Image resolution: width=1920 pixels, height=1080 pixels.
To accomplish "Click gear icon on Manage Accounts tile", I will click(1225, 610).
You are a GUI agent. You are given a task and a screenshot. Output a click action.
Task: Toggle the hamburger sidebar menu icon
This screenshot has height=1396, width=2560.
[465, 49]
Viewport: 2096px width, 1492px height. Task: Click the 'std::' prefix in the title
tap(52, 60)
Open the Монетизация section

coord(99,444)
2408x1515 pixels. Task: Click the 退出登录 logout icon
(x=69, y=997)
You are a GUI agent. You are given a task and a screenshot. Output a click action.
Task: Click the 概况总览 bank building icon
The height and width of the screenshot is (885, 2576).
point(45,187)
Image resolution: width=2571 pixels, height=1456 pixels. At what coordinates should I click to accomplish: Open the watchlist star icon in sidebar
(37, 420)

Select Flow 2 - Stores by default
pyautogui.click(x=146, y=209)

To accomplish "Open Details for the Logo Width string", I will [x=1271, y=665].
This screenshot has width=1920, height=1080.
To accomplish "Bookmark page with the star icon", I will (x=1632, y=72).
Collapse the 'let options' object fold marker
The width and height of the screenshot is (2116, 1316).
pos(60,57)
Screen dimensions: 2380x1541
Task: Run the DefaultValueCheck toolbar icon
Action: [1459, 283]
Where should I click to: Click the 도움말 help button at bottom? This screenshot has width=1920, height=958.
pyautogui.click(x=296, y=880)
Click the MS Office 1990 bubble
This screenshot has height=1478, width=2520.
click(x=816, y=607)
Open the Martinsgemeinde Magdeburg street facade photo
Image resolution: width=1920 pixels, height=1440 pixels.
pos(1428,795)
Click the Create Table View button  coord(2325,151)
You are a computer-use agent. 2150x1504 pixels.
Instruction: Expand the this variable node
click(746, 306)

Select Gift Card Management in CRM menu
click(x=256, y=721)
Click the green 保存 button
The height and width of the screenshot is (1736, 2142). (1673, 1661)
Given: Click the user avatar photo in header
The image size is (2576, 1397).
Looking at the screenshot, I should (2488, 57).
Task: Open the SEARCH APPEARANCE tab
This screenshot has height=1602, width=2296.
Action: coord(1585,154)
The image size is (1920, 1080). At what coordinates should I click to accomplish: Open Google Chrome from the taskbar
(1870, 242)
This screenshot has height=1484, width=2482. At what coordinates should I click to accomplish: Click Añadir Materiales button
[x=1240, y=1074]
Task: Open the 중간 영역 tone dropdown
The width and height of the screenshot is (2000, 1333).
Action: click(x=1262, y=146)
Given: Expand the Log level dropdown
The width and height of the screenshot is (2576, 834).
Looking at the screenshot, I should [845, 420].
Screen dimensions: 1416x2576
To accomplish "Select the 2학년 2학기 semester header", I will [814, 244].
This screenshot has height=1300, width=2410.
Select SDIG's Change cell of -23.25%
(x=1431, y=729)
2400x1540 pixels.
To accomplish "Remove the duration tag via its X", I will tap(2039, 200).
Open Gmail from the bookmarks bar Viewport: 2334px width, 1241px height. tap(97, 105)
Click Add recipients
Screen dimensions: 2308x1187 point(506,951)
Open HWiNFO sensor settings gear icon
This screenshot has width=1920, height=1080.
=-=-=-=-=
From the data above, output exactly the lines between the one containing "Instruction: Expand the this variable node" and the one containing "Given: Click the user avatar photo in header", counting both of them.

Output for this exercise:
Instruction: Expand the this variable node
click(746, 306)

Select Gift Card Management in CRM menu
click(x=256, y=721)
Click the green 保存 button
The height and width of the screenshot is (1736, 2142). (1673, 1661)
Given: Click the user avatar photo in header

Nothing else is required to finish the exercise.